This volume is part of an on-going series called the interuniversity project Hacia una historia de la práctica pedagógica en Colombia, from which two previous works have emerged: Pedagógica e historia, by Olga Lucía Zuluaga, and Pedagógica católica y escuela activa en Colombia (1900-1935), by Humberto Quiceno. In the present study, Echeverry S. draws upon ideas derived from Zuluaga for part of his theoretical analysis. Among other things, he attempts to distinguish between education in theory (laws and decrees which formally enunciate policy) and education in practice (how people try to implement, modify, or counteract those laws and decrees). After documenting many variations in both theory and practice during the 1820s-30s, the author concludes that there were no predictable distinctions between competing factions in the substance of their educational proposals, but that there were irreconcilable differences in their moral principles.

Immediately after the war for independence, there was general agreement that education held the key to Colombia’s progress and prosperity. Instructional programs attributed to Francisco de Paula Santander and his supporters were aimed at a democratic restructuring of society. These policies are criticized, however, for their secularism, bureaucratic centralization, state-prescribed curriculum, and anti-Catholic philosophy. This work is most often interesting for its discussion of different sources of opposition to the official plans, especially those originating outside the environs of the capital city. It stresses the philosophical weaknesses of the Santander programs. At the same time, considerable attention is given to the fact that the plans were never fully implemented.
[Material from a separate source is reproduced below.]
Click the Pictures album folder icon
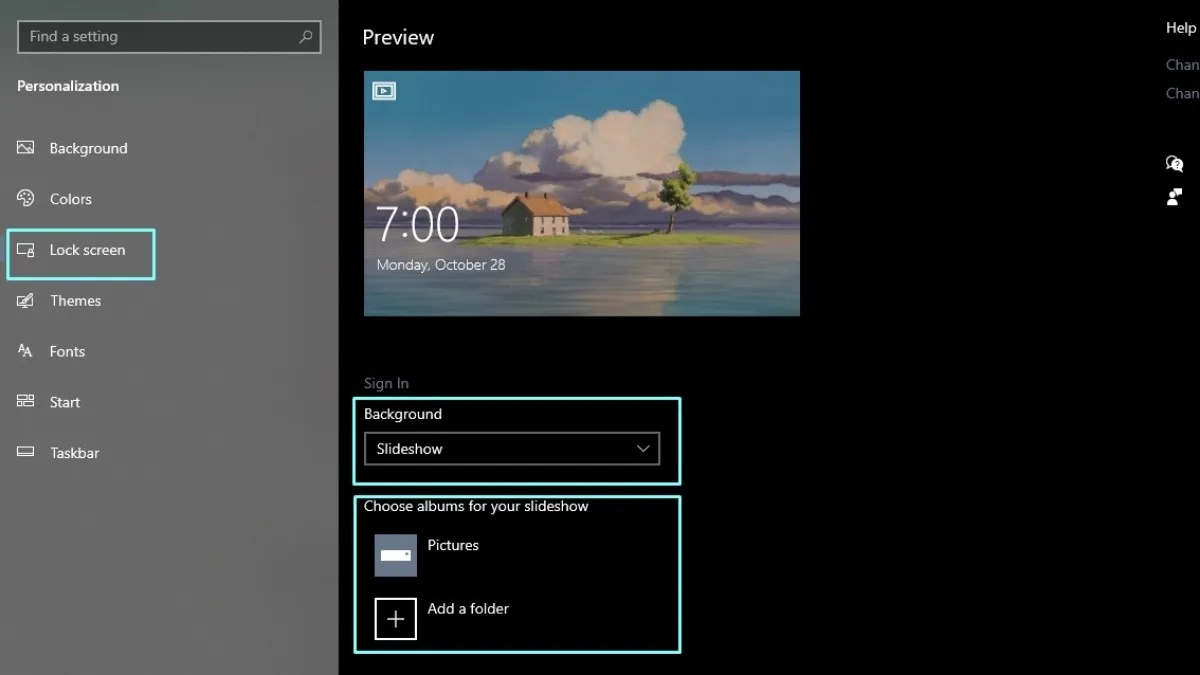Image resolution: width=1200 pixels, height=675 pixels. [395, 555]

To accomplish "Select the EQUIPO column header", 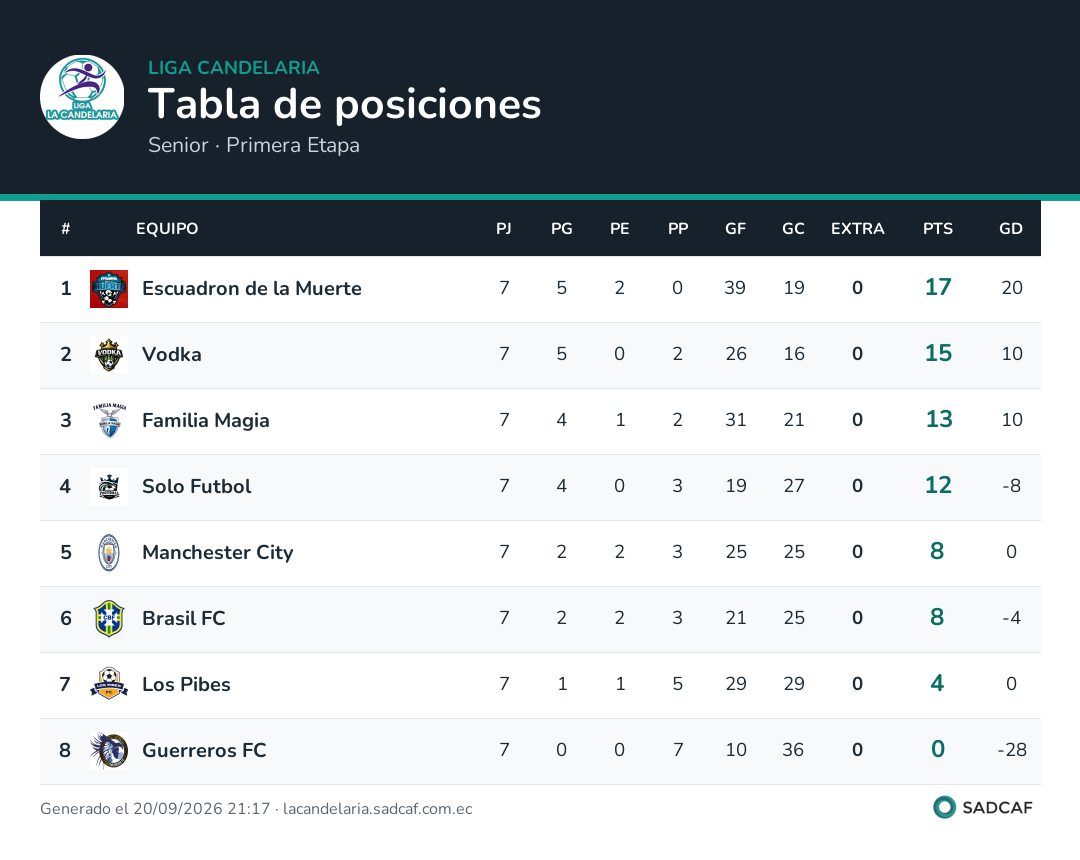I will pyautogui.click(x=167, y=229).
The study makes use of a variety of public documents, newspapers, and memoirs, but the tone in which it is written makes it hard to resist describing it as a caricature of a struggle between good and evil. In broad strokes, it portrays the villains as those who supported the Plan of Studies of 1826 and the proposed reforms known as the Code of 1834. They included Santander, his followers, disciples of Jeremy Bentham, and Masons. Their ill-conceived efforts to reform society were resisted by local authorities, the church, and heads of families. These heroes and Colombia were saved by Mariano Ospina and his Plan of Studies adopted in 1842. Morality triumphed over immorality! Unfortunately, this work stops short of analyzing the 1842 plan in the same way that it does those which preceded it, and readers must draw their own conclusions about the accuracy of the portrait painted.